Politik, Wirtschaft und Gesellschaft müssen mehr Zukunft wagen, das heißt, bei unseren Handlungen mehr an die künftigen Generationen denken. Heute gilt noch zu sehr das Motto: »Nach uns die Sintflut.«

Die Pandemie und die neue globale Jugend- und Kinder-Bewegung »Fridays for Future« sind die Trägerinnen und Treibe­r für die notwendige Politikwende. Weltweit sollte die Friedensbewegung wieder so aktiv werden, wie sie es eindrucksvoll und erfolgreich vor 40 Jahren gewesen ist. In einem Buch, das ich zusammen mit Michail Gorbatschow geschrieben habe (»Nie wieder Krieg – Kommt endlich zur Vernunft«), hat mir dieser Ausnahmepolitiker bestätigt, dass er seine Politik der atomaren Abrüstung gegenüber seinen Hardlinern nur mithilfe der weltweiten Friedensbewegung durchsetzen konnte.
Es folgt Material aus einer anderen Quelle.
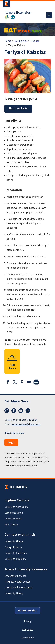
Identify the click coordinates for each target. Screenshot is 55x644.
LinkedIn (28, 410)
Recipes (35, 41)
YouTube (21, 410)
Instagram (7, 410)
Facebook (14, 410)
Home (8, 41)
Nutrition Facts (18, 108)
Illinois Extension (18, 12)
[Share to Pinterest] (22, 382)
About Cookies (27, 610)
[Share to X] (15, 382)
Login (11, 442)
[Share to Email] (29, 382)
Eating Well (21, 41)
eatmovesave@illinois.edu (26, 424)
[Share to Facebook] (8, 382)
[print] (36, 382)
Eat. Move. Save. (17, 401)
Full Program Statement (25, 466)
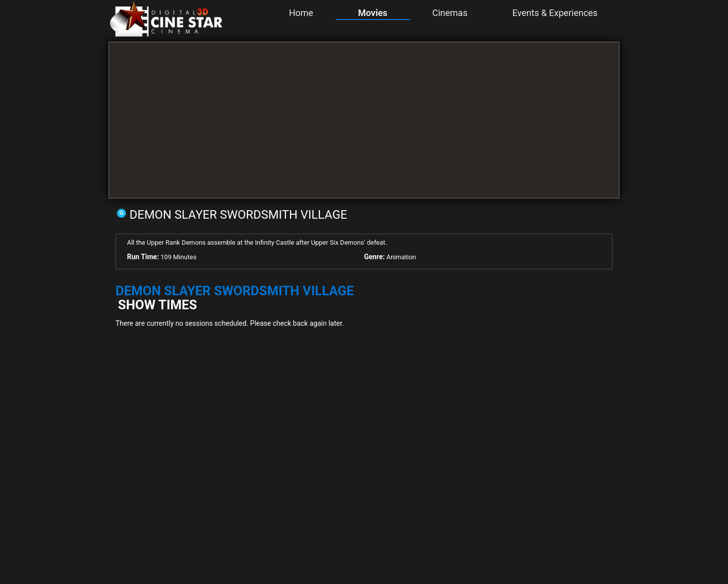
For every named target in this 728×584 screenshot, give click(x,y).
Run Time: (143, 257)
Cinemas (450, 13)
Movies (372, 13)
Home (301, 13)
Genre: (374, 257)
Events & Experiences (555, 13)
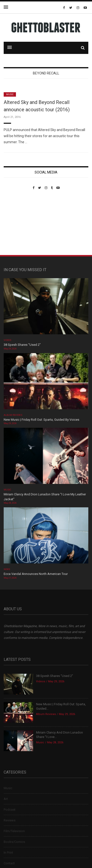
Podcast (9, 809)
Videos (7, 340)
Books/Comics (14, 842)
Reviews (9, 820)
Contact (9, 863)
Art (6, 799)
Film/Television (14, 831)
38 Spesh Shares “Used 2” (22, 345)
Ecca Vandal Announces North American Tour (36, 574)
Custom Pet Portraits (18, 223)
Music (10, 94)
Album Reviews (13, 415)
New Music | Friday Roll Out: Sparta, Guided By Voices (41, 420)
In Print (8, 852)
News (7, 569)
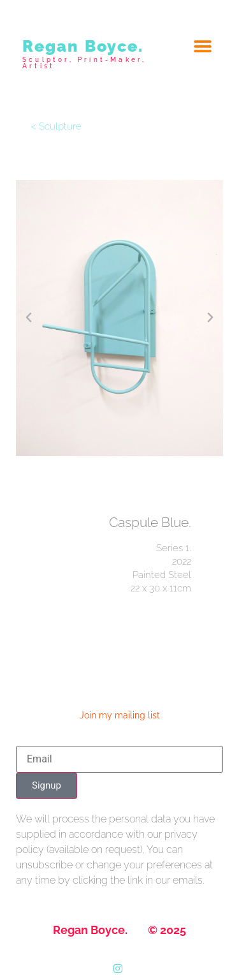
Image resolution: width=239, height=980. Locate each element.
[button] (202, 46)
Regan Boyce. (83, 46)
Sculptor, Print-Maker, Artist (84, 63)
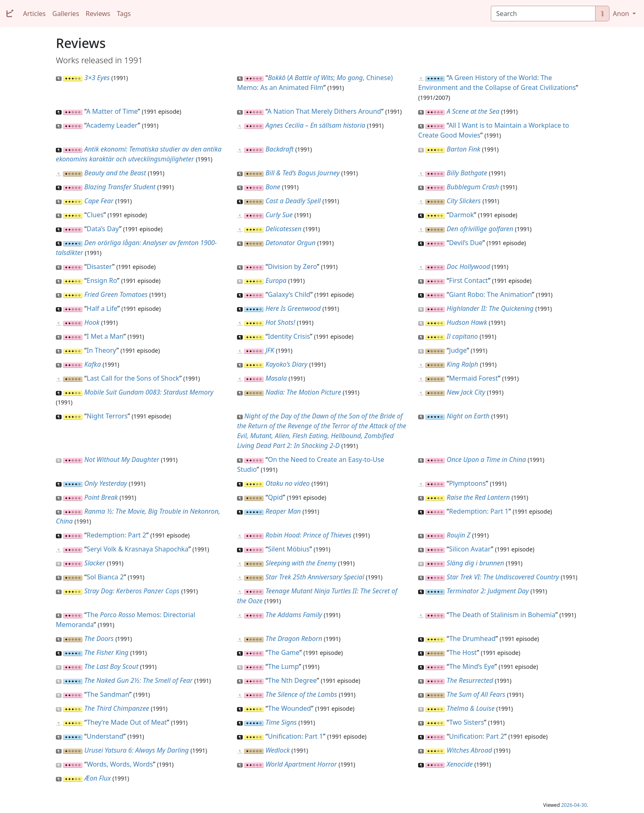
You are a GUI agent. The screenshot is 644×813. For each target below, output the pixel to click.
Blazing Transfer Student (120, 187)
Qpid (275, 497)
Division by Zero (292, 266)
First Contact (468, 280)
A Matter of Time (112, 111)
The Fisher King (106, 652)
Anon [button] (622, 14)
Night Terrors (107, 416)
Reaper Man (283, 511)
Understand (105, 736)
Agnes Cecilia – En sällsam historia (315, 125)
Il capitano (462, 336)
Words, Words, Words (120, 764)
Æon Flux (97, 778)
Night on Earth (468, 416)
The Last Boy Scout (111, 666)
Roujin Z (459, 535)
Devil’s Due (465, 243)
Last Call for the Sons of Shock (133, 378)
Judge (458, 350)
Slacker (94, 563)
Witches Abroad (469, 750)
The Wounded (290, 708)
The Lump (283, 666)
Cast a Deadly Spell (293, 201)
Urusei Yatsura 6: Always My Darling (136, 750)
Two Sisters (467, 722)
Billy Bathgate (467, 173)
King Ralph (462, 364)
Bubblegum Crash (473, 187)
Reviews (98, 14)
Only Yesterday (106, 483)
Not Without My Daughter (122, 459)
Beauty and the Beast (115, 173)
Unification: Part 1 (295, 736)
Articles (34, 14)
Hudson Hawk (467, 322)
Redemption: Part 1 (478, 511)
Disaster (99, 266)
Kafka (92, 364)
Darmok (461, 215)
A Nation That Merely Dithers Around (324, 111)
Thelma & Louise (471, 708)
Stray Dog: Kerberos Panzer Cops (132, 591)
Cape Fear (99, 201)
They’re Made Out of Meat (126, 722)
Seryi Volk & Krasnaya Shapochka (138, 549)
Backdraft (279, 149)
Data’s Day (103, 229)
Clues (95, 215)
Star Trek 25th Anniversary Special (315, 577)
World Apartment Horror (301, 764)
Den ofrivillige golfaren (480, 229)
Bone (273, 187)
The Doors (99, 638)
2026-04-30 (574, 805)
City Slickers (464, 201)
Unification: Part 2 (476, 736)
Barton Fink (464, 149)
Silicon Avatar (470, 549)
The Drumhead (472, 638)
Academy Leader (112, 125)
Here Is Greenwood (293, 308)
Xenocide (460, 764)
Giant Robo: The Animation (490, 294)
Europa (276, 280)
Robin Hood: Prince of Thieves (308, 535)
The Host (463, 652)
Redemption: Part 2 (116, 535)
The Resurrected (470, 680)
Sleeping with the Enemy (301, 563)
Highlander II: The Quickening (490, 308)
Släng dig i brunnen (476, 563)
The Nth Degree (292, 680)
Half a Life (102, 308)
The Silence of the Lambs (301, 694)
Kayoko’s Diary (286, 364)
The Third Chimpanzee (117, 708)
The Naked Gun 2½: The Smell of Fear (138, 680)
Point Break (101, 497)
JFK (269, 350)
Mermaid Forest (473, 378)
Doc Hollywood (469, 266)
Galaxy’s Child (289, 294)
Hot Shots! (280, 322)
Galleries (65, 14)
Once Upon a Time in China (486, 459)
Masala (276, 378)
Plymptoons (467, 483)
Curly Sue (279, 215)
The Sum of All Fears (476, 694)
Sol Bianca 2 (105, 577)
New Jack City (466, 392)
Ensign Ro (102, 280)
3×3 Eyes (97, 78)
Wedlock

Heute, im Zeitalter der atomaren »Modernisierung«, brauchen wir wieder eine neue, starke Friedensbewegung. Die alten großen Parteien in Deutschland schaffen die Kurve nicht, es braucht eine neue Friedensbewegung. Die Friedensbewegung in den Achtzigern des letzten Jahrhunderts wurde von beinahe der Hälfte der Deutschen unterstützt.

Was wäre ein Atomkrieg? Das habe ich Michail Gorbatschow gefragt. Seine eindeutige Antwort: »Ein Atomkrieg wäre der letzte Krieg in der Geschichte der Menschheit, weil es danach keine Menschen mehr gäbe, die noch einen Krieg führen könnten.« Entweder wir schaffen die Atombomben ab, oder diese schaffen eines Tages uns ab. Wir können realistischerweise nicht davon ausgehen, dass wir immer wieder nur Glück haben werden. Sowohl die Technik als auch ein Politiker kann versagen. Trump in den USA war so unberechenbar, wie Kim es in Nordkorea ist. Beide haben sich ja schon mit gegenseitiger atomarer Vernichtung bedroht. Solchen Menschen ist alles zuzutrauen. Niemand kann uns vor unfähigen Politikern schützen, die zu allem fähig sind. Der frühere US-Präsident Nixon schrieb in seinen Memoiren, dass er während seiner Amtszeit dreimal an den Einsatz von Atombomben gedacht habe. Auch 1961 bei der Kuba-Krise stand die Welt am Rande einer atomaren Vernichtung. Alles, was technisch möglich ist, wird irgendwann passieren.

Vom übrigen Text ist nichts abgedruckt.